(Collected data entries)
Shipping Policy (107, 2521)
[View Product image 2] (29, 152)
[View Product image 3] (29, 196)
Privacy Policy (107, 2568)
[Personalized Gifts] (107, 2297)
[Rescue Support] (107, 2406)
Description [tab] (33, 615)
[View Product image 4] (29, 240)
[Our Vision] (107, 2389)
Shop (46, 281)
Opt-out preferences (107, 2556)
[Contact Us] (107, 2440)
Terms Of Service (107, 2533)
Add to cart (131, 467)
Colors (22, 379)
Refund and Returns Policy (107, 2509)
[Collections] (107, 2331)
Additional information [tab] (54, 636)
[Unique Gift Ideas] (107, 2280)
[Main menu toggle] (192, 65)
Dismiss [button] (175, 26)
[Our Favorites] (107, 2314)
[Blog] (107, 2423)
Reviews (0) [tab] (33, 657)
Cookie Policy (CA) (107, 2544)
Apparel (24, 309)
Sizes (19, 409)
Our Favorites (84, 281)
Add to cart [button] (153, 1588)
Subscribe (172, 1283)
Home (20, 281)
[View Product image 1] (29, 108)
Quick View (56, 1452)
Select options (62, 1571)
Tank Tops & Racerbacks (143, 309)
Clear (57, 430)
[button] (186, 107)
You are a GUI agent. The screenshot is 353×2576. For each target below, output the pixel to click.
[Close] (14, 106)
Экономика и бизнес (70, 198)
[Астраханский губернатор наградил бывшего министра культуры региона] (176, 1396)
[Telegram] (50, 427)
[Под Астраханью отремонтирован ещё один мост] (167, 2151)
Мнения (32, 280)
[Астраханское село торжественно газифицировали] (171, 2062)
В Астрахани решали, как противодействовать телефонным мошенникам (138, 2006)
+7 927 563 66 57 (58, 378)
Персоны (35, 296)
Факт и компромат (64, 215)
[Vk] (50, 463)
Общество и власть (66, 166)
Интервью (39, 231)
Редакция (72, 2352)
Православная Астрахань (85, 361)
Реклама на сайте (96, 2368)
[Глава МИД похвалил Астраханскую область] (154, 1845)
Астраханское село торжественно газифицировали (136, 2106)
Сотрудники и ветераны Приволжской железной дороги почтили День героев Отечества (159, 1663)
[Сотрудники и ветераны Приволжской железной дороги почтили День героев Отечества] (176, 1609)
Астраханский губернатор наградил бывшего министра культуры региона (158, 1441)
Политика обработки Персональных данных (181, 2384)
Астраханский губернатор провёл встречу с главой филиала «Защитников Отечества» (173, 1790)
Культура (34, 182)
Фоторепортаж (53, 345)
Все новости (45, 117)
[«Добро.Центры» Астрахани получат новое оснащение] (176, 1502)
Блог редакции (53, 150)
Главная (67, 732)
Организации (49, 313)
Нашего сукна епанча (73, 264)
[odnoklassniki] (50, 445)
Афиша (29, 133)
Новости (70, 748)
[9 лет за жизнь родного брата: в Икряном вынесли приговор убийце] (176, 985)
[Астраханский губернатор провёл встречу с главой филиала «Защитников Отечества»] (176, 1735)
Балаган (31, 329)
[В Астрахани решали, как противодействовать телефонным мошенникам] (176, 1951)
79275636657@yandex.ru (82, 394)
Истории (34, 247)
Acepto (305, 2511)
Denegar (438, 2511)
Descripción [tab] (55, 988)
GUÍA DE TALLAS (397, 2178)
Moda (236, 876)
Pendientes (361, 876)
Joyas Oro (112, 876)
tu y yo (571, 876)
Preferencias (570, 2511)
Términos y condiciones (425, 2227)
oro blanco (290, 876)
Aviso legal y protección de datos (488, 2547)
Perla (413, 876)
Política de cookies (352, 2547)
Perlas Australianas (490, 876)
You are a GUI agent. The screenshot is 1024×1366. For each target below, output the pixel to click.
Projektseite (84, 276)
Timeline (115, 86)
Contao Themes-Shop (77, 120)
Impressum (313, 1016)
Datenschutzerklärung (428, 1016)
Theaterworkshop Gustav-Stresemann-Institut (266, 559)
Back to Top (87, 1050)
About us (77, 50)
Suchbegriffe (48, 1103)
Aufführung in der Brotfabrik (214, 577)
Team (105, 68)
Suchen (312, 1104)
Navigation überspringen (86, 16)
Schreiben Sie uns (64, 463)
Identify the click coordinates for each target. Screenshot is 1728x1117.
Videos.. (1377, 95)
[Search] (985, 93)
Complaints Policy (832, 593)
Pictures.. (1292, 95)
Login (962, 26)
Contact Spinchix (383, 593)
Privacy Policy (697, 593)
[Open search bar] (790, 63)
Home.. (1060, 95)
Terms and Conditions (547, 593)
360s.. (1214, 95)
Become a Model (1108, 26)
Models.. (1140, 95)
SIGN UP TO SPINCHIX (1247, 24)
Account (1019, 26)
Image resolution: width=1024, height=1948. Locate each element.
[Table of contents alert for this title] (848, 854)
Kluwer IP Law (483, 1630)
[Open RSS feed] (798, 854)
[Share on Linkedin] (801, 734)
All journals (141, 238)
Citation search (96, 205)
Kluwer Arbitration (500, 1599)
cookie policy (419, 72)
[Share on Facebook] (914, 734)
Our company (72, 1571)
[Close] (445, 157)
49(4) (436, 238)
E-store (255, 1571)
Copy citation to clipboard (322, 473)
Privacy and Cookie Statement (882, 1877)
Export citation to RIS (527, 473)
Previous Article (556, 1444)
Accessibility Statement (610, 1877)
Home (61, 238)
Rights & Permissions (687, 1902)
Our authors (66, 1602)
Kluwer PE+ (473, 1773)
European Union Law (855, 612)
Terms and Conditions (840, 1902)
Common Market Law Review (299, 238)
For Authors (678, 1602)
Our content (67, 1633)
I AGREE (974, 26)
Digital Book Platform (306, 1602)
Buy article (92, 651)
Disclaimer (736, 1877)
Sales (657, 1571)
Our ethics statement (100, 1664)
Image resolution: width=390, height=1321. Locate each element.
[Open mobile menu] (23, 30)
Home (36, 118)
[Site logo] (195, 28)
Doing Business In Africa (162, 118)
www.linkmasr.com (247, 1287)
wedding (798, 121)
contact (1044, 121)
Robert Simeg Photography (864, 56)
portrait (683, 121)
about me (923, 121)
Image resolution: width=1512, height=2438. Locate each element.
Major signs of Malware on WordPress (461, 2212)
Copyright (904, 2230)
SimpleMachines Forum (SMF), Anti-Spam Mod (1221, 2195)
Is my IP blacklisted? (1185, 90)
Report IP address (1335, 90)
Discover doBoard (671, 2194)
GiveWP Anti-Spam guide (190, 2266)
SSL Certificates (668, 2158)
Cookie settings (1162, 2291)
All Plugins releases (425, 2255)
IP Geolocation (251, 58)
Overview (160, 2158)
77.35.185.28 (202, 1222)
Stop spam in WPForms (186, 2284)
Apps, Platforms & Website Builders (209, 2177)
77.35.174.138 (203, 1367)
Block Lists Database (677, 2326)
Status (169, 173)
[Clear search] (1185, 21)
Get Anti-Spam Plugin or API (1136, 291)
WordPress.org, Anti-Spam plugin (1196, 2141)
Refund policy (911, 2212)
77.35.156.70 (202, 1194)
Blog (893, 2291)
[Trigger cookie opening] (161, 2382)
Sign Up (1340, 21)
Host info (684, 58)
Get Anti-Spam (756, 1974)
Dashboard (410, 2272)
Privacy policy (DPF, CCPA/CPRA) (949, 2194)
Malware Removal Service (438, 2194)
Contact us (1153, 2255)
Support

● THE TASK: Beginning at the line with "Terms Of Service (107, 2533)" and ending at the line with "мошенникам (138, 2006)", reproduce each line of the data above exactly, and add no other lines.

● EXPECTED ANSWER:
Terms Of Service (107, 2533)
Add to cart (131, 467)
Colors (22, 379)
Refund and Returns Policy (107, 2509)
[Collections] (107, 2331)
Additional information [tab] (54, 636)
[Unique Gift Ideas] (107, 2280)
[Main menu toggle] (192, 65)
Dismiss [button] (175, 26)
[Our Favorites] (107, 2314)
[Blog] (107, 2423)
Reviews (0) [tab] (33, 657)
Cookie Policy (CA) (107, 2544)
Apparel (24, 309)
Sizes (19, 409)
Our Favorites (84, 281)
Add to cart [button] (153, 1588)
Subscribe (172, 1283)
Home (20, 281)
[View Product image 1] (29, 108)
Quick View (56, 1452)
Select options (62, 1571)
Tank Tops & Racerbacks (143, 309)
Clear (57, 430)
[button] (186, 107)
You are a GUI agent. The screenshot is 353×2576. For each target below, output the pixel to click.
[Close] (14, 106)
Экономика и бизнес (70, 198)
[Астраханский губернатор наградил бывшего министра культуры региона] (176, 1396)
[Telegram] (50, 427)
[Под Астраханью отремонтирован ещё один мост] (167, 2151)
Мнения (32, 280)
[Астраханское село торжественно газифицировали] (171, 2062)
В Астрахани решали, как противодействовать телефонным мошенникам (138, 2006)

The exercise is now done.